Tegelijkertijd bedroeft het ds. Mijnders dat hij weinig hoort van het doorbrekende werk. „Er wordt gesproken over de gave, maar waar blijft de Gever? Er wordt gesproken over de vertroosting, maar waar blijft de Vertrooster? Gods volk moet meer leren dan alleen van dood levend gemaakt te worden. Ik hoor zo graag dat die Koning in het middelpunt staat. Het gaat er om: „Opdat ik Hem kenne.””
U heeft jaren gepreekt. Welke raad geeft u jongere predikanten mee?
„De binnenkamer, de binnenkamer, de binnenkamer. Dat is de beste theologische leerschool. Daar wijs ik hen altijd op. Een tijd geleden was hier een student die zei: Dominee, als u al zo lang voorgaat hoe kan het dan zijn dat u er nog zo tegen opziet? Ik heb gezegd: Ik hoop dat je net zo oud mag worden als ik, dan wordt bevestigd wat we lezen in Johannes 15:5: „Zonder Mij kunt gij niets doen.”” Ik sta soms nog met veel vrees voor de preekstoeltrap. Het gebeurt echter ook dat de Heere kennelijk ondersteunt.
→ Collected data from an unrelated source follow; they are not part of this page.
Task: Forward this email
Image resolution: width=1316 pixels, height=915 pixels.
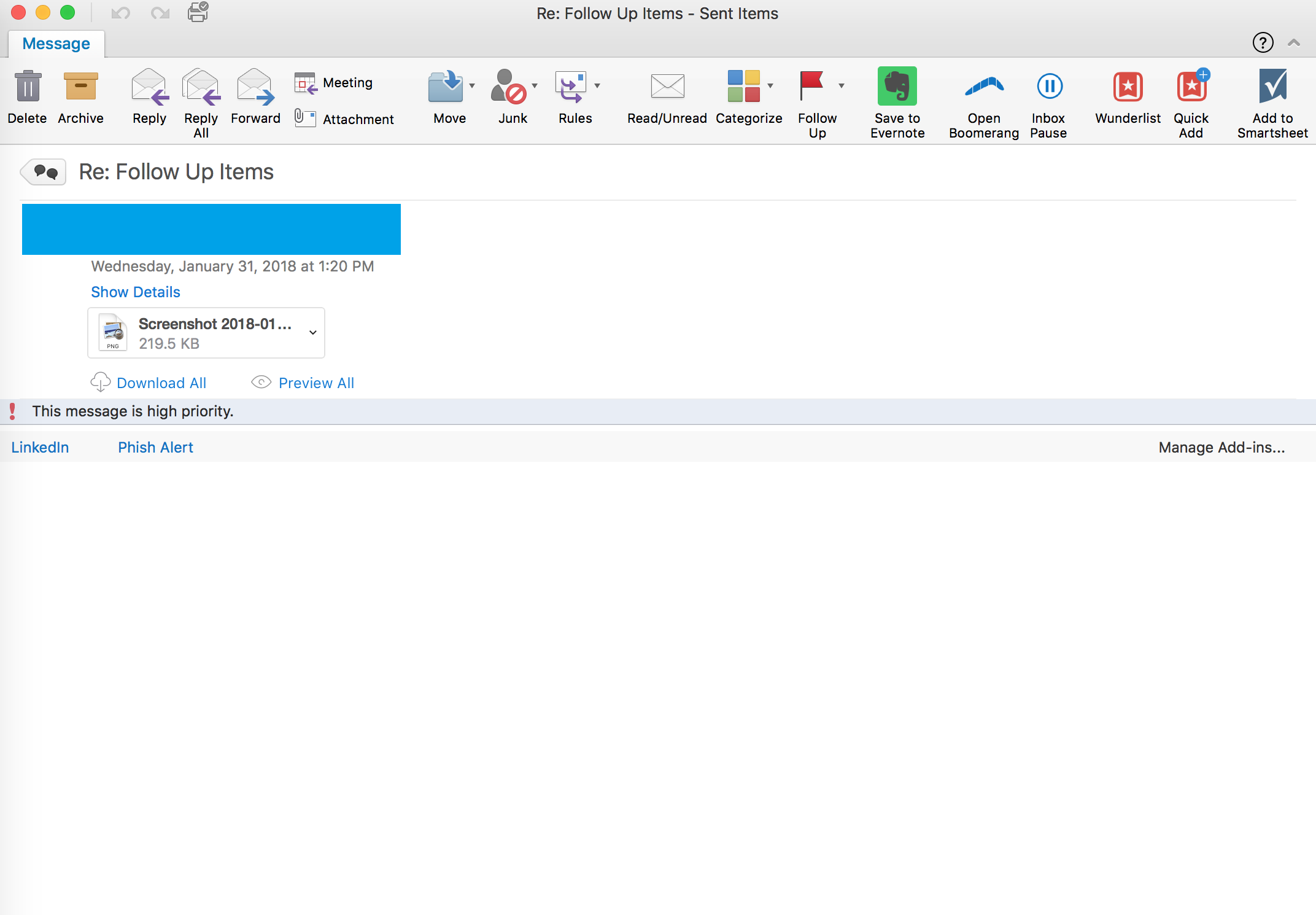Action: pyautogui.click(x=255, y=87)
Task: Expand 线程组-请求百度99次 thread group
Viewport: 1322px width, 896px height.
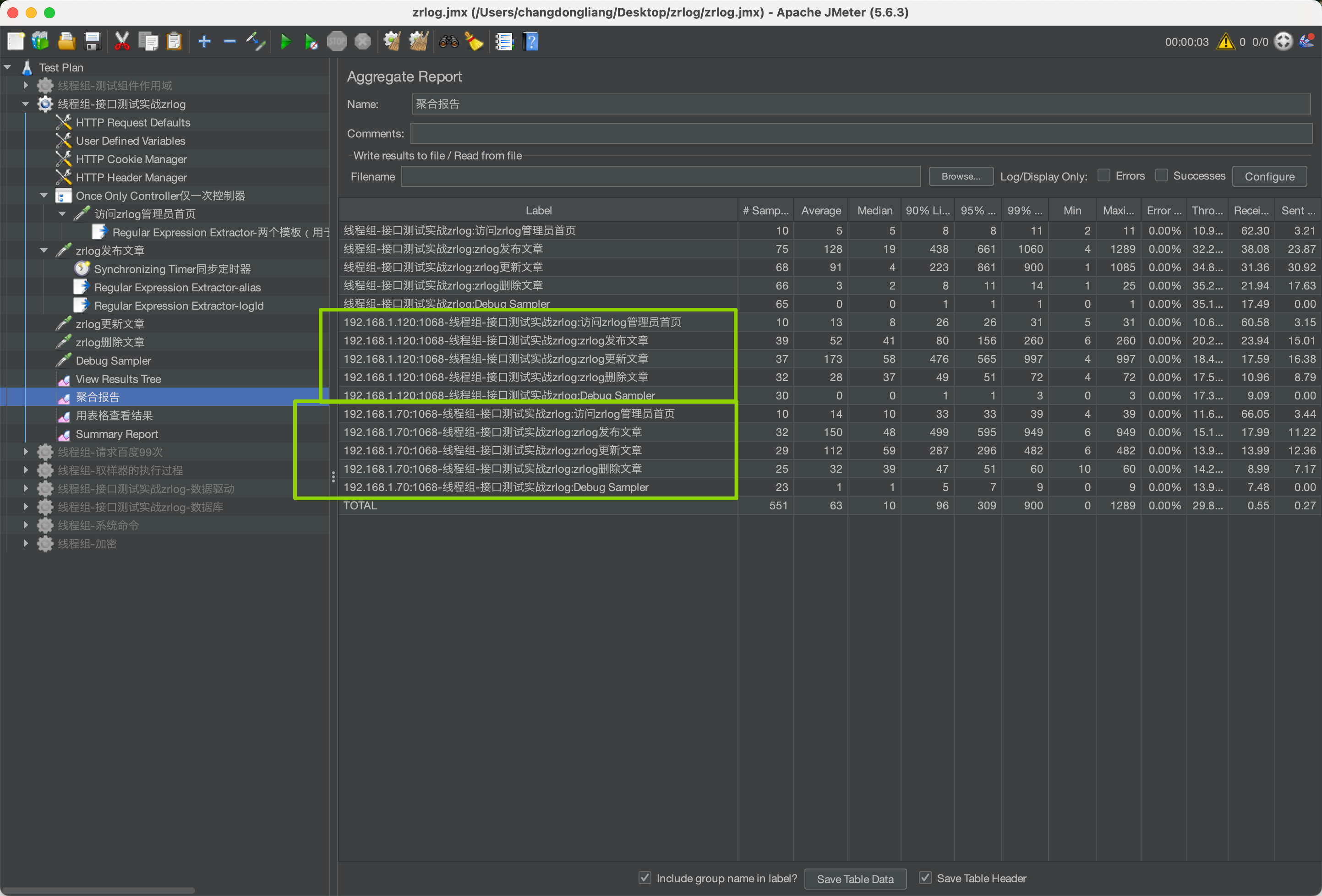Action: coord(26,452)
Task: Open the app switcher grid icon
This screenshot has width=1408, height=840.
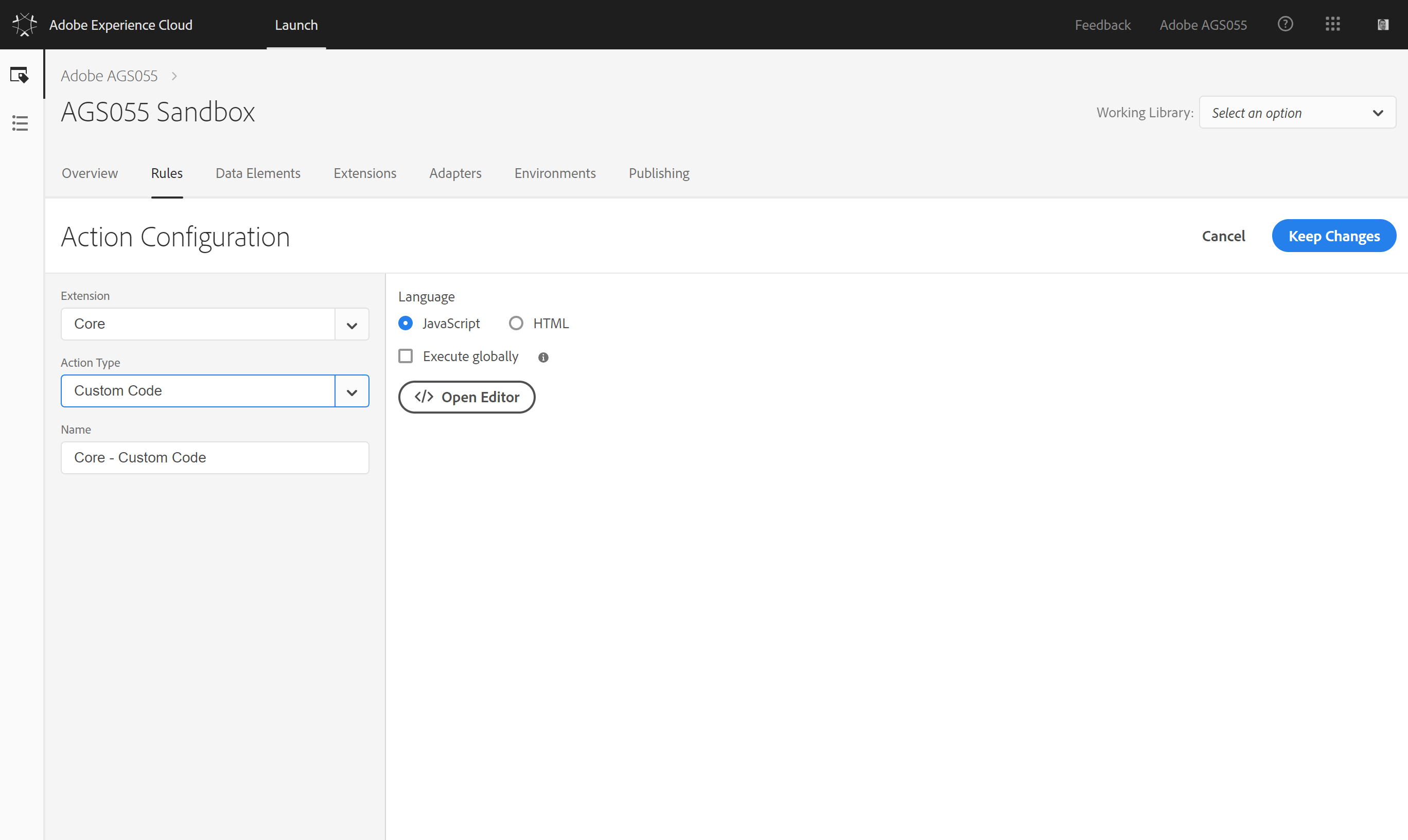Action: [x=1333, y=24]
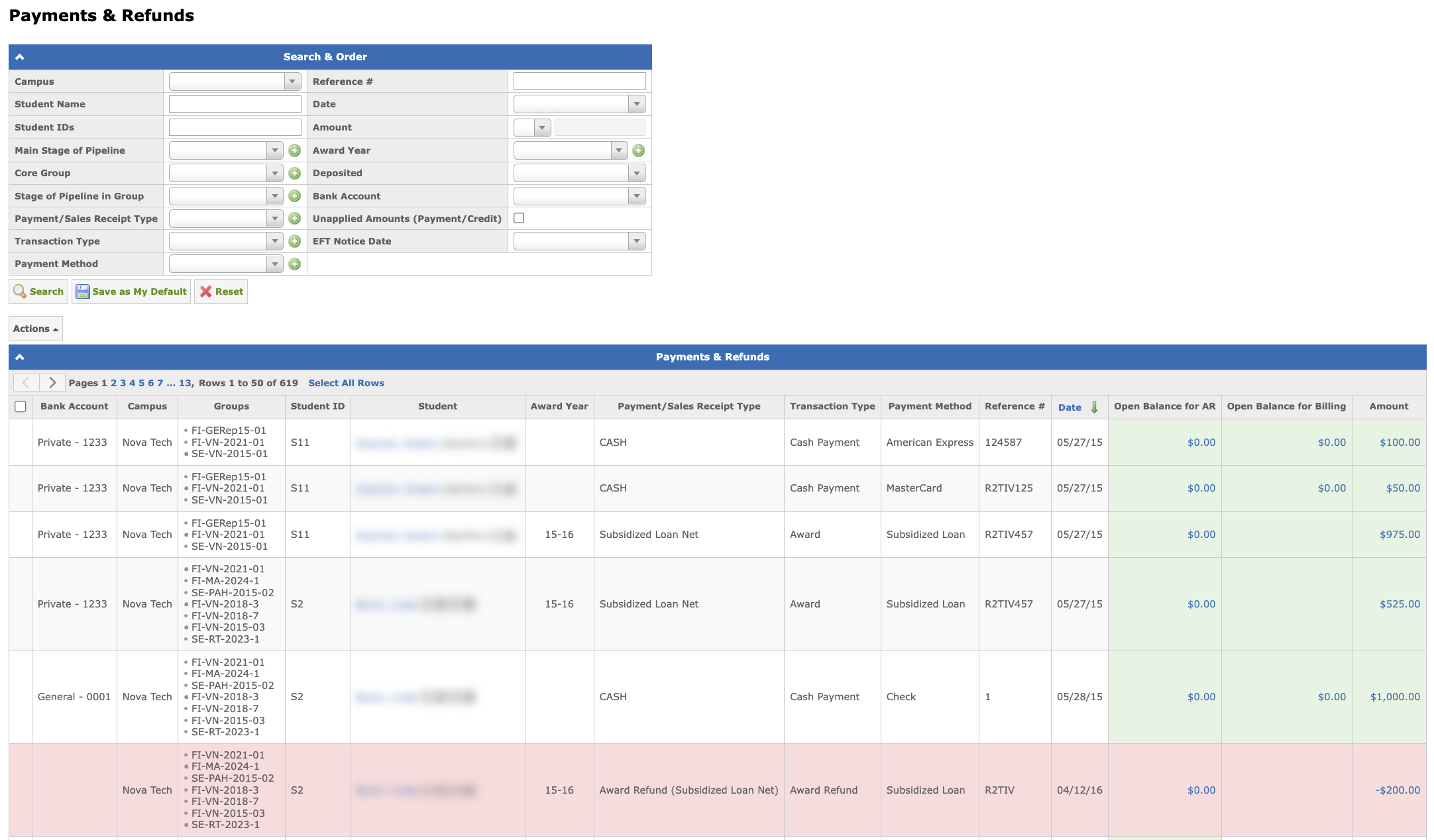This screenshot has width=1434, height=840.
Task: Open the Actions menu
Action: coord(36,329)
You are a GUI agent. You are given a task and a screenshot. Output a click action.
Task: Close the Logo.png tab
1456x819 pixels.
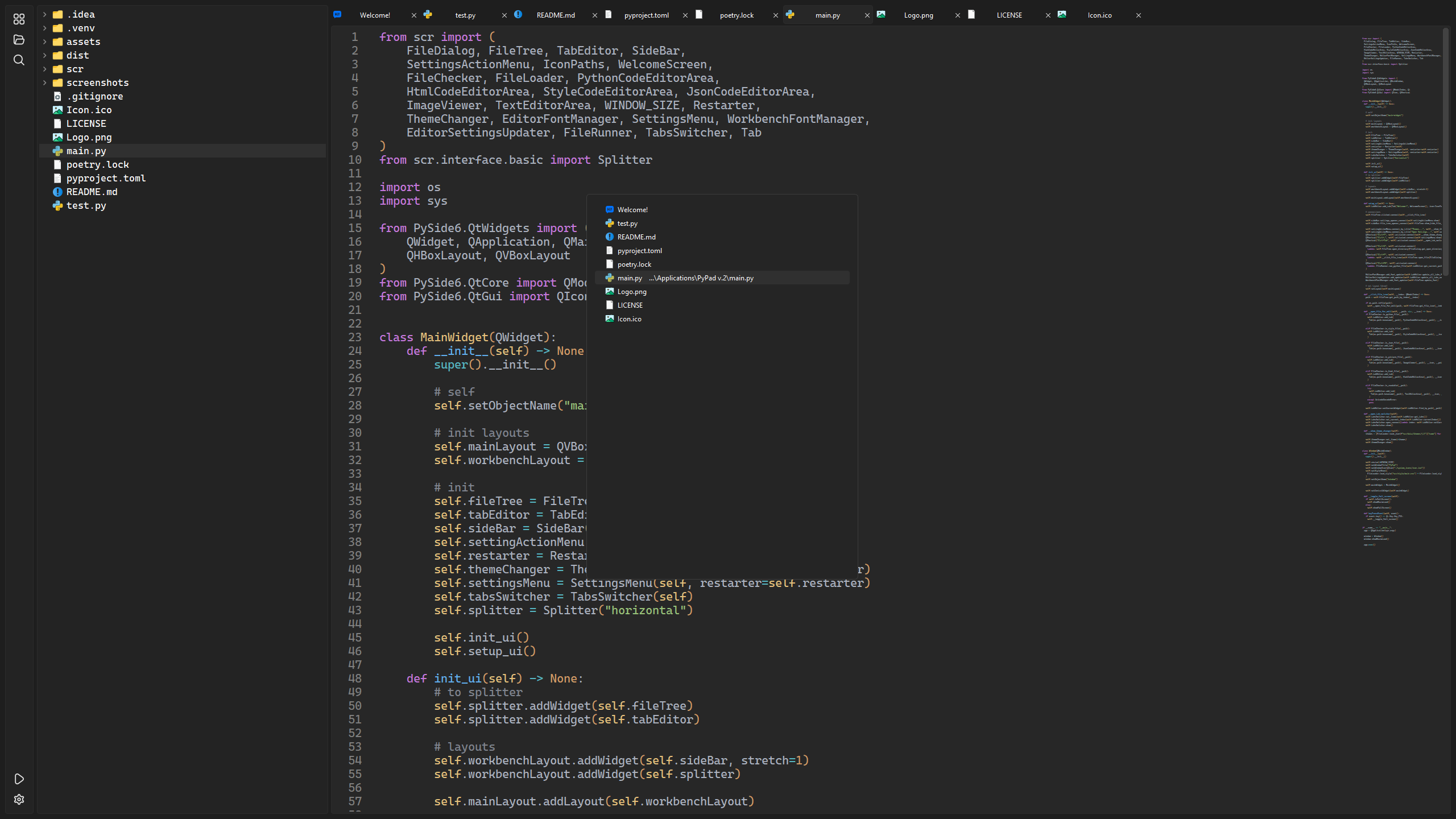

Verder waarschuw ik studenten ervoor dat ze niet na een paar jaar moeten denken dat ze het kunnen. Als predikant ben je voor je het weet geen knecht meer, maar meester. Ik ben knecht geworden, moet het blijven en moet ook als knecht sterven.”
De jeugd heeft u altijd na aan het hart gelegen.
„Ja, nog steeds. Ik mag graag voor jongeren spreken. Elk jaar nodigen ze mij in Ridderkerk een keer uit. En pas heb ik ook een keer voor jeugd van de christelijke gereformeerde kerk hier in Barendrecht gesproken. Als je op zulke avonden dan over het praktikale leven vertelt, hangen ze aan je lippen. Ik spreek dan over de bekering, het heilig avondmaal, dat soort thema’s. Ik ben altijd weer verblijd met de wezenlijke vragen die ze stellen. Aan de andere kant zie ik ook het gevaar van doorvloeiing onder jongeren. Waar horen ze vertellen van het bevindelijke leven? En breder, ik hoop dat we de oude paden in onze gemeenten niet verzetten. De Heere staat er boven.”
Ondertussen heeft ds. Mijnders ook een uitzien. „Het verlangen is soms sterk om ontbonden te zijn. Want wat hier blijft is een lichaam der zonden en des doods. Maar het is: Niet mijn wil geschiede, maar Uw wil. En dat is toch het beste plekje.”